Warrant for Erecting of new Seats, for more Ease and Room in the House.

" Whereas the Members of the Commons House of Parliament, by reason of more Charters granted by his Majesty, as also by their Attendance in greater Multitudes, than heretofore hath been usual, do want convenient Room to sit in the Place accustomed for their Meeting, and many thereby forced to stand in the Entrance and Midst of the House, contrary to Order; it is required, on the Behalf of the said House, that the Officers of his Majesty's Works do immediately give Order for the erecting and fitting such and so many Rooms and Seats, as the whole House may sit, and attend the Service with more Ease and Conveniency. And this shall be your Warrant."

Directed,

" To my very loving Friend the Surveyor, and other the Officers of his Majesty's Works, to whom it may appertain."

Warrant for new Writ.

A Warrant, where a Burgess, returned for Two Places, chooseth One, for a new Election in the Place left void.

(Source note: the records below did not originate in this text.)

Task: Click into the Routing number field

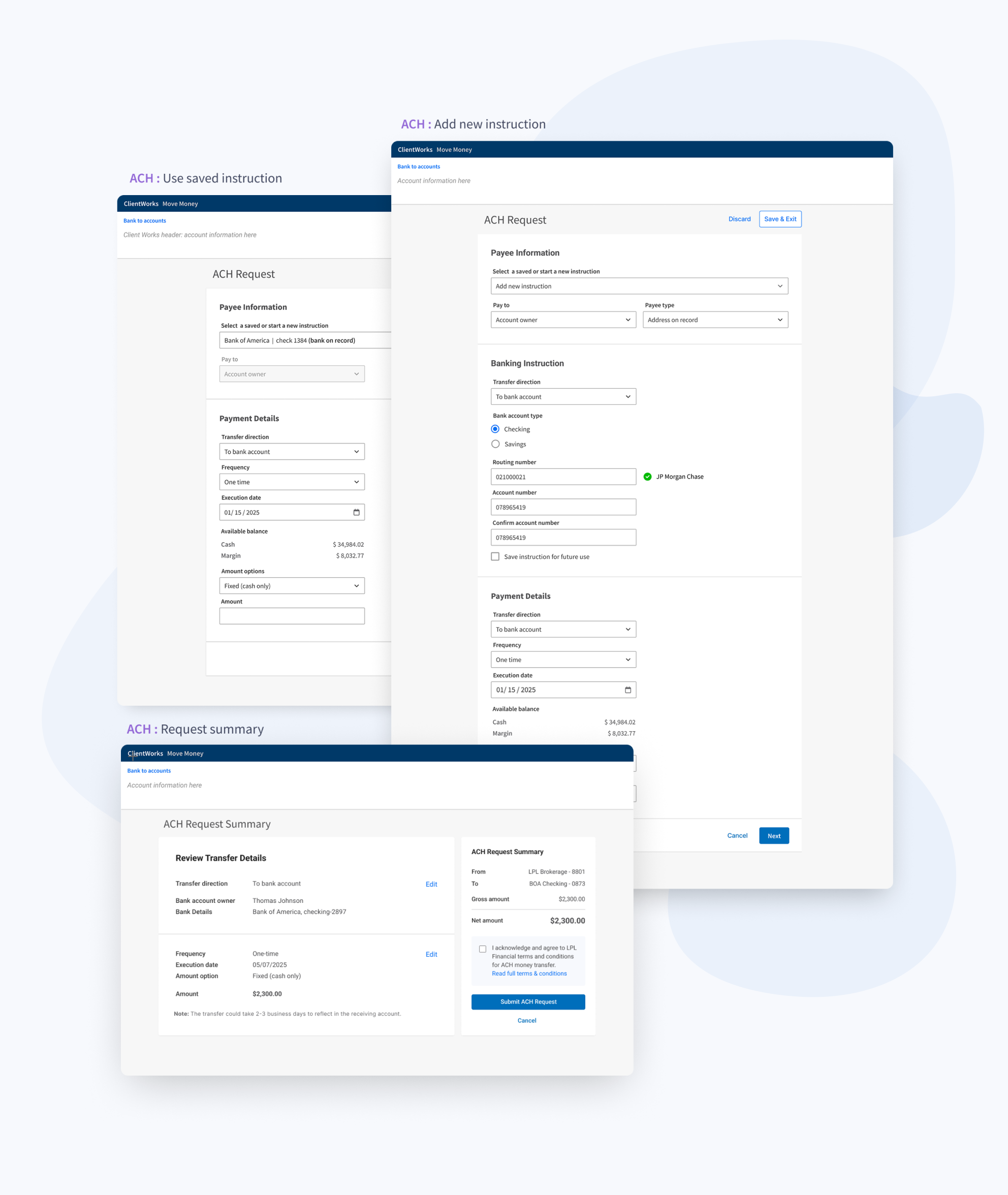Action: (563, 477)
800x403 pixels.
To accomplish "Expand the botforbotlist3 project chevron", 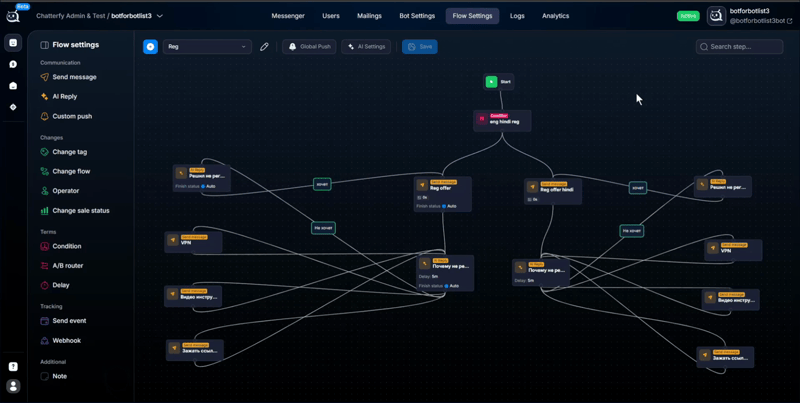I will click(x=160, y=16).
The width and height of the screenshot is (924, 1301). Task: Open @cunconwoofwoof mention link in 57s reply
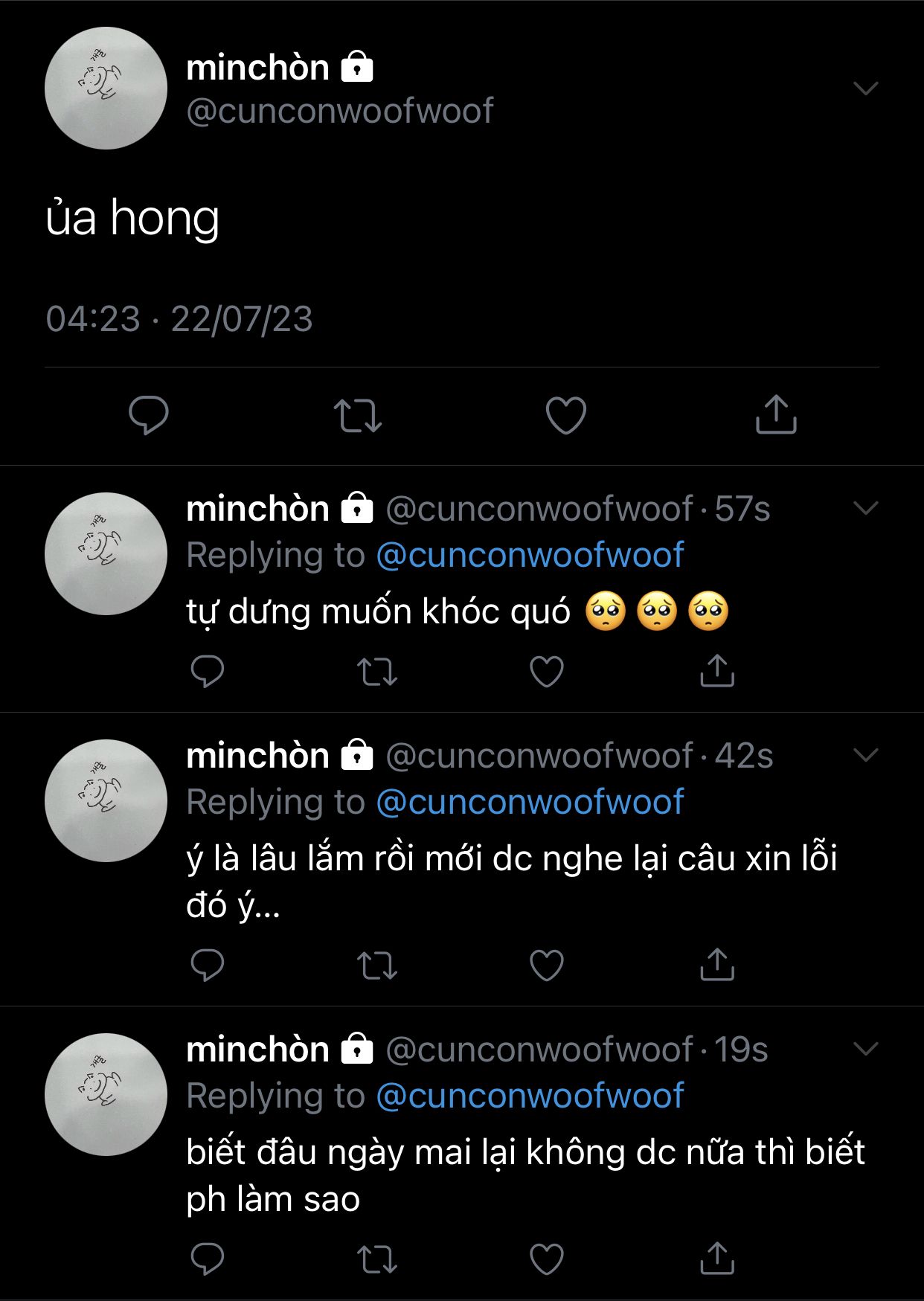pyautogui.click(x=530, y=556)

" Whereas Sir Francis Bacon Knight, One of his Majesty's Counsel Learned, is returned a Burgess of this present Parliament, as well for the Borough of St. Albans in the County of Hertford, as for the Town of Ipswich in the County of Suffolk; and because, as a Member of this House, he can be admitted to do Service for no more but One of them, and hath made choice (as of course in the like Cases he may) to appear for the Town of Ipswich : It is therefore required, on the Behalf of the said House, that his Majesty's Writ be forthwith directed, in Form usual, for the Electing and Returning of another

Burgess in the Room and Place of the said Sir Francis. And this shall be your Warrant.

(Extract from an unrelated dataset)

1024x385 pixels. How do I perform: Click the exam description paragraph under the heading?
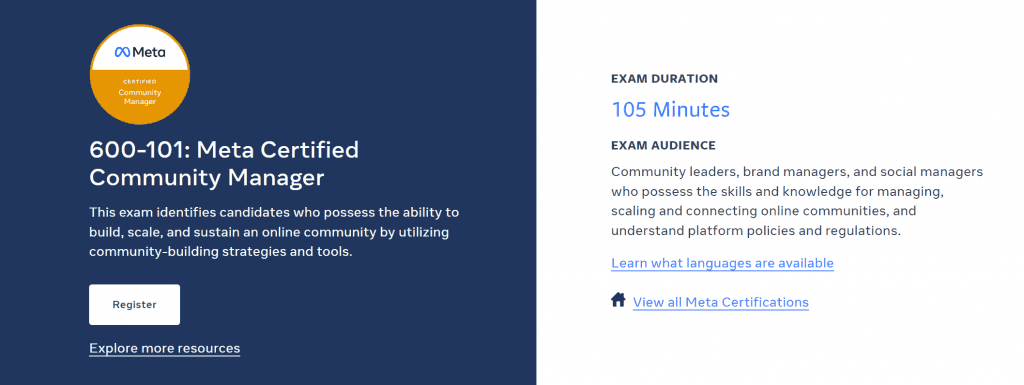point(274,232)
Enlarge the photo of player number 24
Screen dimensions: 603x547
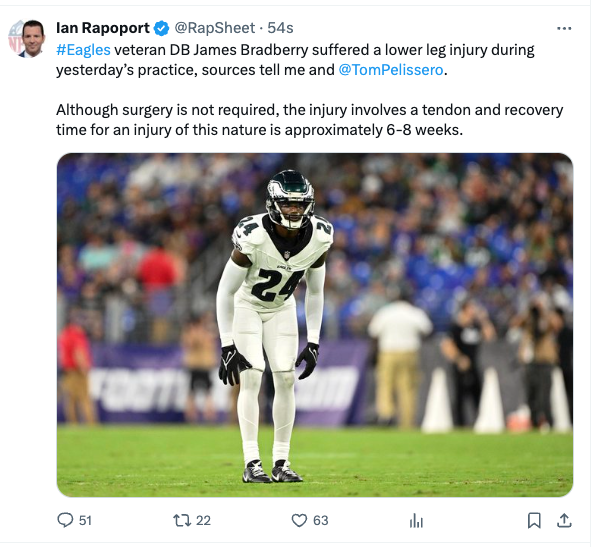[315, 325]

Your loving Friend, Ed. Phelips, Speaker.

Directed,

" To my very loving Friend Sir Geo. Coppin Knight, Clerk of the Crown in his Majesty's High Court of Chancery."

Privilege.

Complaint was made by Sir Herbert Croft, of Bryan Tassh, a Yeoman of his Majesty's Guard, who keeping One of the Doors in the Upper House, and Sir Herbert himself, and some others of the Commons, offering to come in, he repulsed them, and shut the Door upon them, with these uncivil and contemptuous Terms,

" Goodman Burgess, you come not here."

The Question moved in this, was (assuming it for a great Contempt) whether the House of itself should proceed to punish it, or address themselves to the proper Officers, the Lord Chamberlain, Captain of the Guard, &c. And so was left for this Day. Vide Folio * *

A Precedent of the like Contempt by a Gentleman Usher, remembered to have been questioned in the House, the Parliament proceeding, in her Majesty's Time.